Lorsque des espèces animales et végétales originaires d'autres pays se propagent en Suisse, elles peuvent donner bien du fil à retordre à nos agriculteurs et compromettre la protection phytosanitaire durable mise en place. Rien d'étonnant dès lors à ce que l'on ait donné à ces animaux et à ces plantes le qualificatif peu obligeant d'espèces invasives. Ces dernières peuvent avoir immigré d'elles-mêmes ou avoir été introduites par l'homme, par exemple via des livraisons internationales de plantes et de fruits renfermant des ravageurs.

Informations sur la mouche des brous du noyer

Initialement originaire du sud-ouest des États-Unis, la mouche des brous du noyer (Rhagoletis completa) s'est toutefois propagée aux régions productrices de noix des États-Unis et du Mexique, avant d'être introduite également en Europe dans les années 80. Apparue au départ dans le nord-ouest de l'Italie, elle a été signalée dans le Tessin au début des années 1990. Pendant environ 15 ans, la crête des Alpes a réussi à empêcher cette espèce de progresser vers le nord avant que cette dernière ne soit identifiée en 2005 dans d'autres régions de Suisse.

Informations sur le dépistage précoce et la surveillance

De 2008 à 2010, les chercheurs d'ACW et les experts de l'Instituto de Ecología de Xalapa (Mexique) ont réalisé de vastes études sur la biologie et la répartition géographique de l'espèce en Suisse. Ils se sont rendus sur plus de 70 sites dispersés sur tout le territoire suisse pour y prélever des échantillons de noyer à analyser en laboratoire. Les résultats fournissent des conclusions quant à la propagation et à la lutte contre d'autres espèces invasives auxquelles il faut s'attendre au cours du changement climatique persistant que nous connaissons.
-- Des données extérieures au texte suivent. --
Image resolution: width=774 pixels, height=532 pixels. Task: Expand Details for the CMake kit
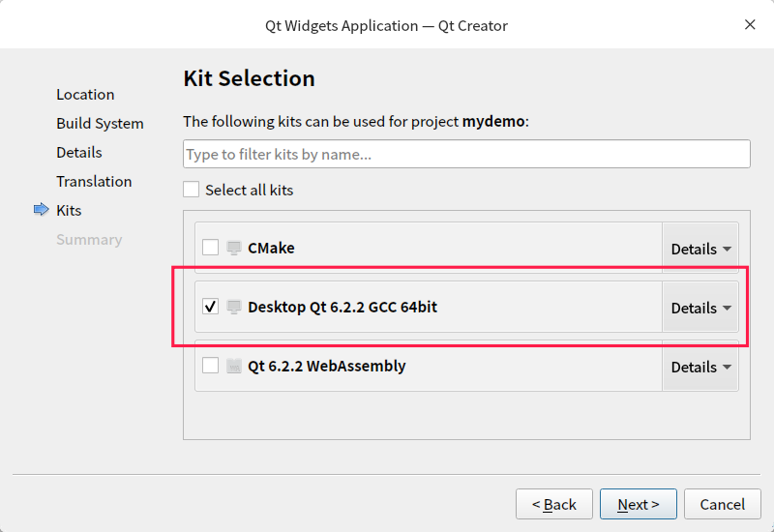700,249
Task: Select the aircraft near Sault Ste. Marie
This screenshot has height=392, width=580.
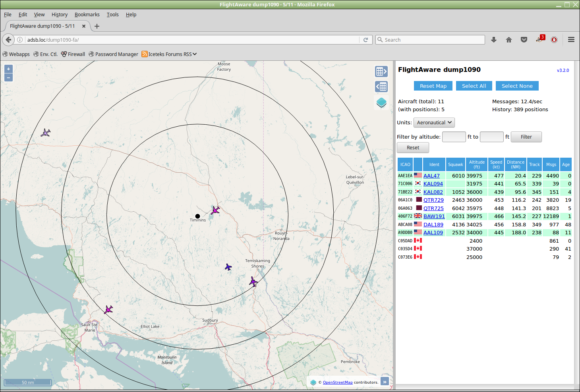Action: click(x=108, y=309)
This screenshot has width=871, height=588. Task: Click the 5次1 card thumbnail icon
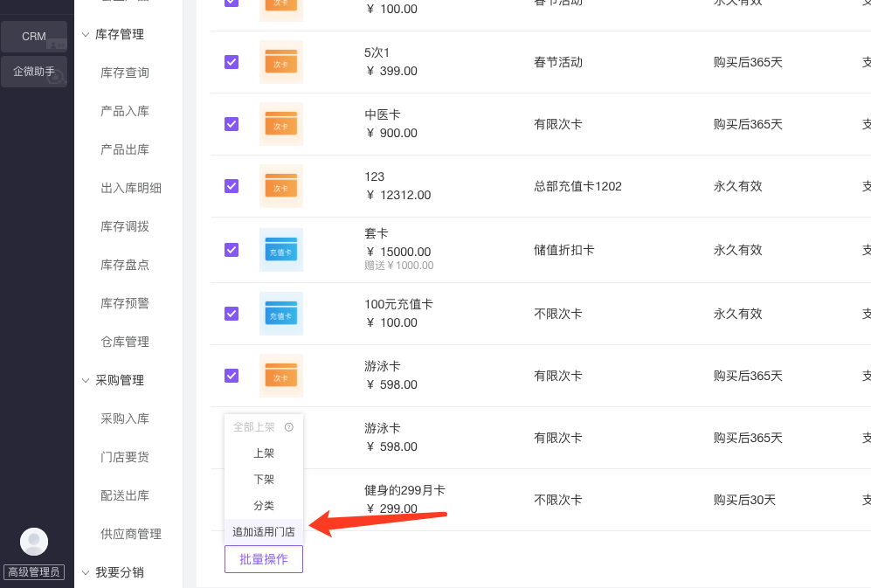click(x=280, y=62)
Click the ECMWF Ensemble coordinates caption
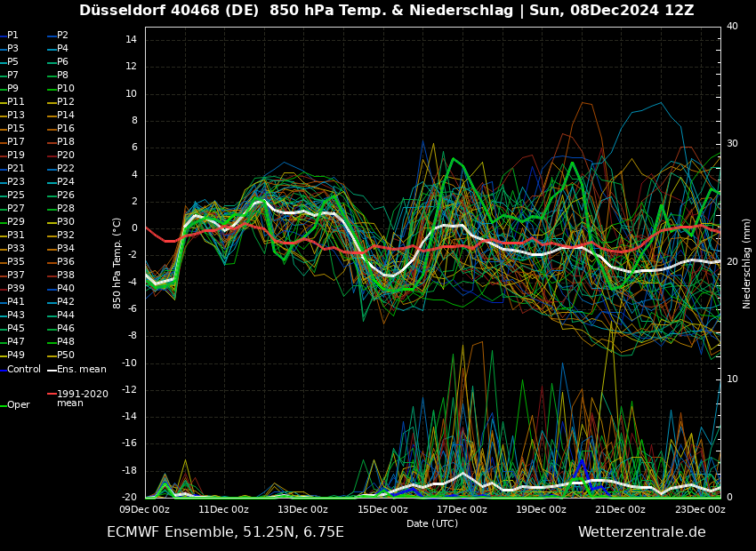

En Europe, la mouche des brous du noyer (Rhagoletis completa) compte au nombre des organismes de quarantaine. Mais en raison de la vaste implantation de cette mouche sur le territoire et de la faible importance économique de la culture du noyer en Suisse, l'on a supprimé l'obligation de signaler le ravageur et de déployer des mesures de lutte. L'on discute actuellement de mesures relatives à la mouche des brous du noyer pour les exploitations d'élevage de jeunes plants.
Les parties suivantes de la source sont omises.